Have you ever wondered why, when talking about the shortest distance between two places, we say, “X km as the crow flies”? Why don’t we say as the plane flies because, after, all both the crow and the plane fly?

The answer is simple. Birds like crows fly straight while planes do not. Ask any pilot why this is so and pat come the answers: “Because birds are smarter” or “birds don’t have engines that can fail”.

But jokes apart, there are many reasons why planes don’t fly following a straight path, some of which are scientific, though all of them are serious for the safety of flights — and covering the longest distance in the shortest possible time for flyers’ convenience and airlines’ bottom lines.

According to Captain PP Singh, Senior Vice-President, JetLite, perhaps the most important reason why planes do not fly straight is wind patterns. “As we fly for the least possible time and not the shortest distance, just like google map does these days for road trips,” wind patterns make a difference, he explains.

Among the other reasons cited by Captain Singh are following a route structure which meets Air Traffic Control (ATC) requirements which is not necessarily a straight line, and airspace availability, as thousands of planes criss-cross international skies every hour.

In addition, aircraft have to stay within a specified time from a suitable airport. This varies from 60 to 240 minutes (called Extended Diversion Time Operations or EDTO) cleared for an aircraft. Earlier, aircraft had to be 60 minutes from a suitable airport but as engines became more reliable,this time was increased to 90 minutes of flying time to a suitable airport. “This approval is based on the aircraft’s reliability, an airline’s safety record and an airline’s record of completing successful EDTO flights for clearance of 180 minutes and beyond,” a pilot says, adding, “All aircraft have to ensure that at any point along the route that they take, a suitable airport is available where they can make a safe landing. Suitable in terms of runway availability, weather and available approaches.” This might not be possible if an aircraft is flying on a straight route.

Then there is also the issue of every country having Pre-Determined Routes or PDRs which help in controlling air traffic. “It is like a highway so that traffic moves in an orderly fashion. For example, any aircraft which is cleared from Delhi to London has to file a flight plan. This plan gives the flight path that the aircraft will follow in each country. These paths are pre-determined routes. A pilot knows these before taking off and feeds them into the navigation system,” says a former pilot. The same is true even for domestic flights.

Compass corrections

Captain Amitabh Singh of Air India points out that whether you fly straight or not depends on whether the aircraft is using satellite or ground-based navigational aids and how you depict this on the earth’s surface. Each map or depiction is based on different projections. “If you use ground-based navigation you can fly a straight line as you have to fly point to point following a ground-based navigation system like a VOR,” he says.

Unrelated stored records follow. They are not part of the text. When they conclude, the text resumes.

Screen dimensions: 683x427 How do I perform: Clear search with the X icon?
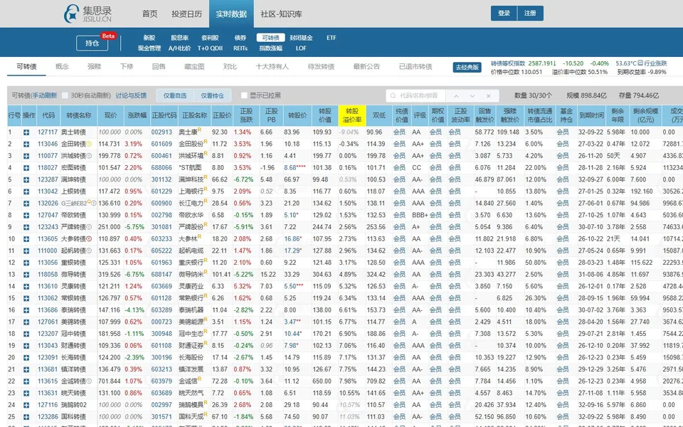coord(488,96)
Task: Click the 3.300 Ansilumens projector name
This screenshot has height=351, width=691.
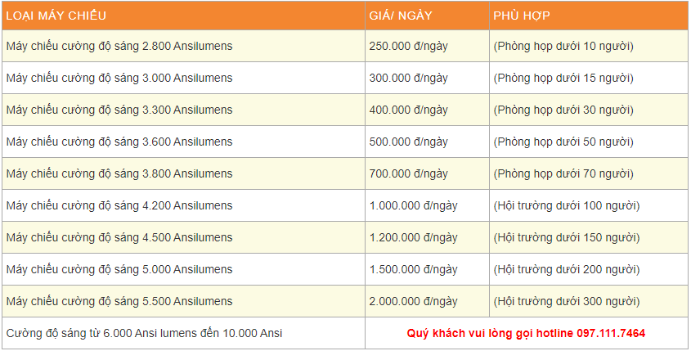Action: click(119, 110)
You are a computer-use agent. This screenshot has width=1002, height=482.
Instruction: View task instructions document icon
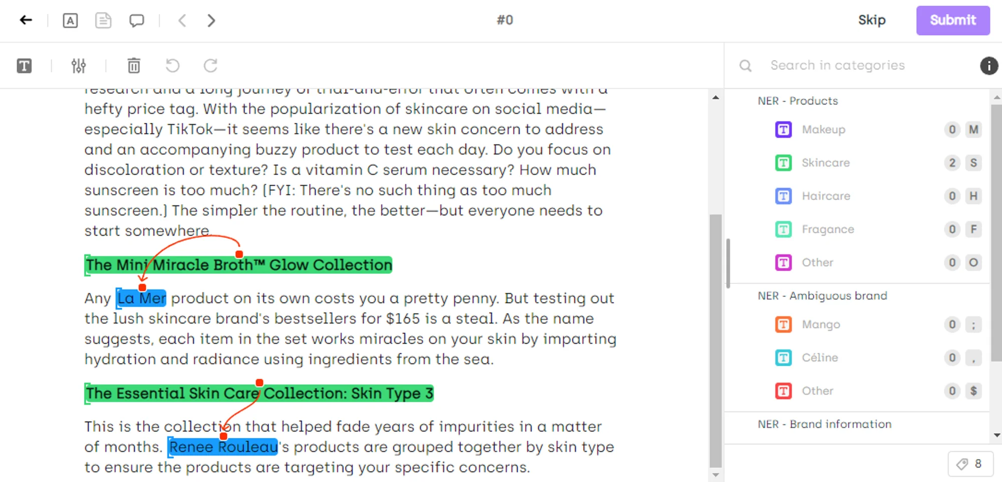(x=103, y=21)
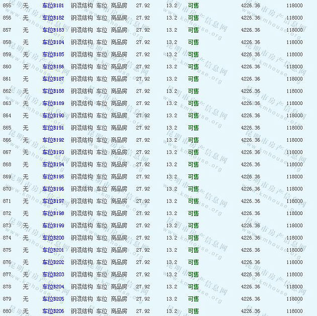Screen dimensions: 317x316
Task: Click the 可售 status in row 870
Action: click(193, 189)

“When we are doing point-to-point then we do something called a Rhumb Line track,” says Captain Amitabh Singh. This involves taking the help of a compass but the compass has variations which keep changing at every intersection of a longitude and a latitude. Pilots have to keep making corrections for these changes in variations because, if they don’t, the aircraft will never reach its destination.

Adds Captain Amitabh Singh, “If you draw a straight line between London and Delhi and fly on a compass then you will never reach your destination as you will keep making corrections to the compass, thereby moving further away from your destination.”

Geopolitical factors

Geo-political reasons also determine the routes that planes fly. A senior pilot says that every country marks the routes for aircraft to fly in its airspace because of the overlying of its prohibited military areas. “So unfortunately it is not a straight line,” an Air India pilot points out, adding that to control crossing aircraft, a slightly left/right airway is also made.

Then there is also the issue of overflying rights over every country’s airspace and the costs it involves for airlines. Every airline needs permission to fly over another country’s airspace. For example, the Israeli national carrier EL AL is not allowed to fly over the Far East region and hence has to take a longer route, skipping the countries that do not allow it to overfly. Air India, which is the only other airline linking India and Israel with a direct non-stop flight, is allowed to fly over the Gulf countries making the flight shorter and faster than the EL AL connection.

Besides, every airline overflying another country has to pay fixed charges for using the ATC facilities in the country that it flies over, making flying aircraft a lot more complicated than birds finding their way from one point to another.